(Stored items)
* * * * * * * * *

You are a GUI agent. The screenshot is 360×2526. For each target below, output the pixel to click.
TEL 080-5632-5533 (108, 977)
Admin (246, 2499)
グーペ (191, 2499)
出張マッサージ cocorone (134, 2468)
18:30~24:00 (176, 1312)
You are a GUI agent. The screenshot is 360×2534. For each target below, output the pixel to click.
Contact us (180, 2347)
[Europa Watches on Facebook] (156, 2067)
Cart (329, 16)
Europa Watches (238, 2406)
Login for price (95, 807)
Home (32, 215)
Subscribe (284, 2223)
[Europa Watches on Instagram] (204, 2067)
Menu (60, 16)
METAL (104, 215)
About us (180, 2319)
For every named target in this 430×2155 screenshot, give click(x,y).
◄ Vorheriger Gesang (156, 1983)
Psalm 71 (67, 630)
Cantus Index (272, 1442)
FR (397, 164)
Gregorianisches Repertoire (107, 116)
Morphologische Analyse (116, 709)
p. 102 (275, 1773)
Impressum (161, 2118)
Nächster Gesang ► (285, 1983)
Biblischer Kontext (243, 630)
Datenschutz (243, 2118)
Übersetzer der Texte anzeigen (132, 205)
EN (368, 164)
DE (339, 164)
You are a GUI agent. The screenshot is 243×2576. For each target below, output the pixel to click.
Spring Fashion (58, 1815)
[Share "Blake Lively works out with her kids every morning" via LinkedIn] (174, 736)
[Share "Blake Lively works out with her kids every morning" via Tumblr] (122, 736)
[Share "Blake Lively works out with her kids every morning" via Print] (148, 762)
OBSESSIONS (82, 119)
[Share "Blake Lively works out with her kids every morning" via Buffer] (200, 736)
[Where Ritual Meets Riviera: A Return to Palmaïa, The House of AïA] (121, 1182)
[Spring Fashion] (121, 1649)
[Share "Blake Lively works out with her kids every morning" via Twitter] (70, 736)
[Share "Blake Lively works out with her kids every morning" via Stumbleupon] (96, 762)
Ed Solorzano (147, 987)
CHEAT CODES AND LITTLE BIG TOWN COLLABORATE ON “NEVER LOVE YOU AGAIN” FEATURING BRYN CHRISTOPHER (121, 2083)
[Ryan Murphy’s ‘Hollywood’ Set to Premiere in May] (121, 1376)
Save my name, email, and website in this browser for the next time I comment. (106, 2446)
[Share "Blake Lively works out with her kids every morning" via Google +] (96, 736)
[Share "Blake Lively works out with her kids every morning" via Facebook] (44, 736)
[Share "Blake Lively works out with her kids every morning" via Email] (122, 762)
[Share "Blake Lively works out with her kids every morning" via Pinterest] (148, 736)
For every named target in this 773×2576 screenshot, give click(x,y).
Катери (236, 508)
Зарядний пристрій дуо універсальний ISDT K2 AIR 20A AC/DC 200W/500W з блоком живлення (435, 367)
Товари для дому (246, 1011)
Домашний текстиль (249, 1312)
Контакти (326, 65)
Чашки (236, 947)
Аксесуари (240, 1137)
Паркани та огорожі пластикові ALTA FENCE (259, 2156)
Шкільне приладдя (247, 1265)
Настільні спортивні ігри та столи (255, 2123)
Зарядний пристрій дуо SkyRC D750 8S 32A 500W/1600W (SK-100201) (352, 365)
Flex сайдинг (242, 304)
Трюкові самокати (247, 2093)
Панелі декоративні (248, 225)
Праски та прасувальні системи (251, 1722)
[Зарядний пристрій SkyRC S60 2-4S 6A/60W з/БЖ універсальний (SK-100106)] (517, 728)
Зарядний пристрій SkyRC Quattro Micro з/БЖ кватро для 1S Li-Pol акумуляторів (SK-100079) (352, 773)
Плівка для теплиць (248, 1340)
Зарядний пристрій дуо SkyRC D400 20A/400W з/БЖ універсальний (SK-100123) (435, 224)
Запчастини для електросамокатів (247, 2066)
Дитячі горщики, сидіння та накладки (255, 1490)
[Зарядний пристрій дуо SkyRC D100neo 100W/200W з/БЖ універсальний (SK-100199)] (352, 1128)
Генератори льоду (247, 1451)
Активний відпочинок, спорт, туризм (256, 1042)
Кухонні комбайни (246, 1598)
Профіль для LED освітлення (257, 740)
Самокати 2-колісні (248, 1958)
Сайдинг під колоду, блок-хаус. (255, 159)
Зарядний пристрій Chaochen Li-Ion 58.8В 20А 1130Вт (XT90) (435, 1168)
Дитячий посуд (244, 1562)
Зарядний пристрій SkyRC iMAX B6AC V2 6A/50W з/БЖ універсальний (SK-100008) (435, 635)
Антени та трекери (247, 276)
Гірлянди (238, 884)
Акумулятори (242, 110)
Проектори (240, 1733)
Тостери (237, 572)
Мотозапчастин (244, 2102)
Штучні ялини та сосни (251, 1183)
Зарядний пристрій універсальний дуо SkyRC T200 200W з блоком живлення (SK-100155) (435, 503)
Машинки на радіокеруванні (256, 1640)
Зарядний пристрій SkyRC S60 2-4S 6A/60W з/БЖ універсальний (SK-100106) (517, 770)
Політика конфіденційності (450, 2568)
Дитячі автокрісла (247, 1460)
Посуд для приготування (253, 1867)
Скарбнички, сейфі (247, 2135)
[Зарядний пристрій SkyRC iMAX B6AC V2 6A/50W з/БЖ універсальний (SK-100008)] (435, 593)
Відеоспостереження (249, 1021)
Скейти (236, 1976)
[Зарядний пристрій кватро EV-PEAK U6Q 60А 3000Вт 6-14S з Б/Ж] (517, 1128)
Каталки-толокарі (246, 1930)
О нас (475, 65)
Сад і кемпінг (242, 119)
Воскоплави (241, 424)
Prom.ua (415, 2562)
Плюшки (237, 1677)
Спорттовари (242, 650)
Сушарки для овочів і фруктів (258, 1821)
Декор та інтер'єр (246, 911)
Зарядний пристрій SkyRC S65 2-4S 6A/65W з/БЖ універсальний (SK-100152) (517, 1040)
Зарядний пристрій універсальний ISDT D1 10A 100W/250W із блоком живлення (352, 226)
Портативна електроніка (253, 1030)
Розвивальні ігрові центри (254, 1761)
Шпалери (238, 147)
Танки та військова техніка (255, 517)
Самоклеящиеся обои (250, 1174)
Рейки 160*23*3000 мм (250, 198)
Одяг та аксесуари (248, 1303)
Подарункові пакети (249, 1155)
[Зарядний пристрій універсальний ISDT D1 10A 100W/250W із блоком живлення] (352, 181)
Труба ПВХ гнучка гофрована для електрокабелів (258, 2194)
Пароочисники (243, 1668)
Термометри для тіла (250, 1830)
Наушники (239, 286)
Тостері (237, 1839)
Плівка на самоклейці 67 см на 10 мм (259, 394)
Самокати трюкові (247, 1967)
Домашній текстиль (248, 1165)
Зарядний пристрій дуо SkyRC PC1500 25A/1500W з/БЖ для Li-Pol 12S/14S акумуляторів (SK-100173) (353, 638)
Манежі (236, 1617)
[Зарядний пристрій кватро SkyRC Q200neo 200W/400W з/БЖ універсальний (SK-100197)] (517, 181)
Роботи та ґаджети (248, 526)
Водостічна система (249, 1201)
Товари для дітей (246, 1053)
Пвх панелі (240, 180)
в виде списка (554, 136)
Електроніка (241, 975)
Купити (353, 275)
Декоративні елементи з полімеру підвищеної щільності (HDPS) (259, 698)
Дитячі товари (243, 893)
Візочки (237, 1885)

* * * * * * * * *

Your answer must be an exact copy of every record.

**Response to this task:**
You are a GUI agent. The screenshot is 360×2526. For each target below, output the pixel to click.
TEL 080-5632-5533 (108, 977)
Admin (246, 2499)
グーペ (191, 2499)
出張マッサージ cocorone (134, 2468)
18:30~24:00 (176, 1312)
You are a GUI agent. The screenshot is 360×2534. For each target below, output the pixel to click.
Contact us (180, 2347)
[Europa Watches on Facebook] (156, 2067)
Cart (329, 16)
Europa Watches (238, 2406)
Login for price (95, 807)
Home (32, 215)
Subscribe (284, 2223)
[Europa Watches on Instagram] (204, 2067)
Menu (60, 16)
METAL (104, 215)
About us (180, 2319)
For every named target in this 430×2155 screenshot, give click(x,y).
◄ Vorheriger Gesang (156, 1983)
Psalm 71 (67, 630)
Cantus Index (272, 1442)
FR (397, 164)
Gregorianisches Repertoire (107, 116)
Morphologische Analyse (116, 709)
p. 102 (275, 1773)
Impressum (161, 2118)
Nächster Gesang ► (285, 1983)
Biblischer Kontext (243, 630)
Datenschutz (243, 2118)
Übersetzer der Texte anzeigen (132, 205)
EN (368, 164)
DE (339, 164)
You are a GUI agent. The screenshot is 243×2576. For each target below, output the pixel to click.
Spring Fashion (58, 1815)
[Share "Blake Lively works out with her kids every morning" via LinkedIn] (174, 736)
[Share "Blake Lively works out with her kids every morning" via Tumblr] (122, 736)
[Share "Blake Lively works out with her kids every morning" via Print] (148, 762)
OBSESSIONS (82, 119)
[Share "Blake Lively works out with her kids every morning" via Buffer] (200, 736)
[Where Ritual Meets Riviera: A Return to Palmaïa, The House of AïA] (121, 1182)
[Spring Fashion] (121, 1649)
[Share "Blake Lively works out with her kids every morning" via Twitter] (70, 736)
[Share "Blake Lively works out with her kids every morning" via Stumbleupon] (96, 762)
Ed Solorzano (147, 987)
CHEAT CODES AND LITTLE BIG TOWN COLLABORATE ON “NEVER LOVE YOU AGAIN” FEATURING BRYN CHRISTOPHER (121, 2083)
[Ryan Murphy’s ‘Hollywood’ Set to Premiere in May] (121, 1376)
Save my name, email, and website in this browser for the next time I comment. (106, 2446)
[Share "Blake Lively works out with her kids every morning" via Google +] (96, 736)
[Share "Blake Lively works out with her kids every morning" via Facebook] (44, 736)
[Share "Blake Lively works out with her kids every morning" via Email] (122, 762)
[Share "Blake Lively works out with her kids every morning" via Pinterest] (148, 736)
For every named target in this 773×2576 screenshot, give click(x,y).
Катери (236, 508)
Зарядний пристрій дуо універсальний ISDT K2 AIR 20A AC/DC 200W/500W з блоком живлення (435, 367)
Товари для дому (246, 1011)
Домашний текстиль (249, 1312)
Контакти (326, 65)
Чашки (236, 947)
Аксесуари (240, 1137)
Паркани та огорожі пластикові ALTA FENCE (259, 2156)
Шкільне приладдя (247, 1265)
Настільні спортивні ігри та столи (255, 2123)
Зарядний пристрій дуо SkyRC D750 8S 32A 500W/1600W (SK-100201) (352, 365)
Flex сайдинг (242, 304)
Трюкові самокати (247, 2093)
Панелі декоративні (248, 225)
Праски та прасувальні системи (251, 1722)
[Зарядний пристрій SkyRC S60 2-4S 6A/60W з/БЖ універсальний (SK-100106)] (517, 728)
Зарядний пристрій SkyRC Quattro Micro з/БЖ кватро для 1S Li-Pol акумуляторів (SK-100079) (352, 773)
Плівка для теплиць (248, 1340)
Зарядний пристрій дуо SkyRC D400 20A/400W з/БЖ універсальний (SK-100123) (435, 224)
Запчастини для електросамокатів (247, 2066)
Дитячі горщики, сидіння та накладки (255, 1490)
[Зарядний пристрій дуо SkyRC D100neo 100W/200W з/БЖ універсальний (SK-100199)] (352, 1128)
Генератори льоду (247, 1451)
Активний відпочинок, спорт, туризм (256, 1042)
Кухонні комбайни (246, 1598)
Профіль для LED освітлення (257, 740)
Самокати 2-колісні (248, 1958)
Сайдинг під колоду, блок-хаус. (255, 159)
Зарядний пристрій Chaochen Li-Ion 58.8В 20А 1130Вт (XT90) (435, 1168)
Дитячий посуд (244, 1562)
Зарядний пристрій SkyRC iMAX B6AC V2 6A/50W з/БЖ універсальний (SK-100008) (435, 635)
Антени та трекери (247, 276)
Гірлянди (238, 884)
Акумулятори (242, 110)
Проектори (240, 1733)
Тостери (237, 572)
Мотозапчастин (244, 2102)
Штучні ялини та сосни (251, 1183)
Зарядний пристрій універсальний дуо SkyRC T200 200W з блоком живлення (SK-100155) (435, 503)
Машинки на радіокеруванні (256, 1640)
Зарядний пристрій SkyRC S60 2-4S 6A/60W з/БЖ універсальний (SK-100106) (517, 770)
Політика конфіденційності (450, 2568)
Дитячі автокрісла (247, 1460)
Посуд для приготування (253, 1867)
Скарбнички, сейфі (247, 2135)
[Зарядний пристрій SkyRC iMAX B6AC V2 6A/50W з/БЖ універсальний (SK-100008)] (435, 593)
Відеоспостереження (249, 1021)
Скейти (236, 1976)
[Зарядний пристрій кватро EV-PEAK U6Q 60А 3000Вт 6-14S з Б/Ж] (517, 1128)
Каталки-толокарі (246, 1930)
О нас (475, 65)
Сад і кемпінг (242, 119)
Воскоплави (241, 424)
Prom.ua (415, 2562)
Плюшки (237, 1677)
Спорттовари (242, 650)
Сушарки для овочів і фруктів (258, 1821)
Декор та інтер'єр (246, 911)
Зарядний пристрій SkyRC S65 2-4S 6A/65W з/БЖ універсальний (SK-100152) (517, 1040)
Зарядний пристрій універсальний ISDT D1 10A 100W/250W із блоком живлення (352, 226)
Портативна електроніка (253, 1030)
Розвивальні ігрові центри (254, 1761)
Шпалери (238, 147)
Танки та військова техніка (255, 517)
Самоклеящиеся обои (250, 1174)
Рейки 160*23*3000 мм (250, 198)
Одяг та аксесуари (248, 1303)
Подарункові пакети (249, 1155)
[Зарядний пристрій універсальний ISDT D1 10A 100W/250W із блоком живлення] (352, 181)
Труба ПВХ гнучка гофрована для електрокабелів (258, 2194)
Пароочисники (243, 1668)
Термометри для тіла (250, 1830)
Наушники (239, 286)
Тостері (237, 1839)
Плівка на самоклейці 67 см на 10 мм (259, 394)
Самокати трюкові (247, 1967)
Домашній текстиль (248, 1165)
Зарядний пристрій дуо SkyRC PC1500 25A/1500W з/БЖ для Li-Pol 12S/14S акумуляторів (SK-100173) (353, 638)
Манежі (236, 1617)
[Зарядний пристрій кватро SkyRC Q200neo 200W/400W з/БЖ універсальний (SK-100197)] (517, 181)
Роботи та ґаджети (248, 526)
Водостічна система (249, 1201)
Товари для дітей (246, 1053)
Пвх панелі (240, 180)
в виде списка (554, 136)
Електроніка (241, 975)
Купити (353, 275)
Декоративні елементи з полімеру підвищеної щільності (HDPS) (259, 698)
Дитячі товари (243, 893)
Візочки (237, 1885)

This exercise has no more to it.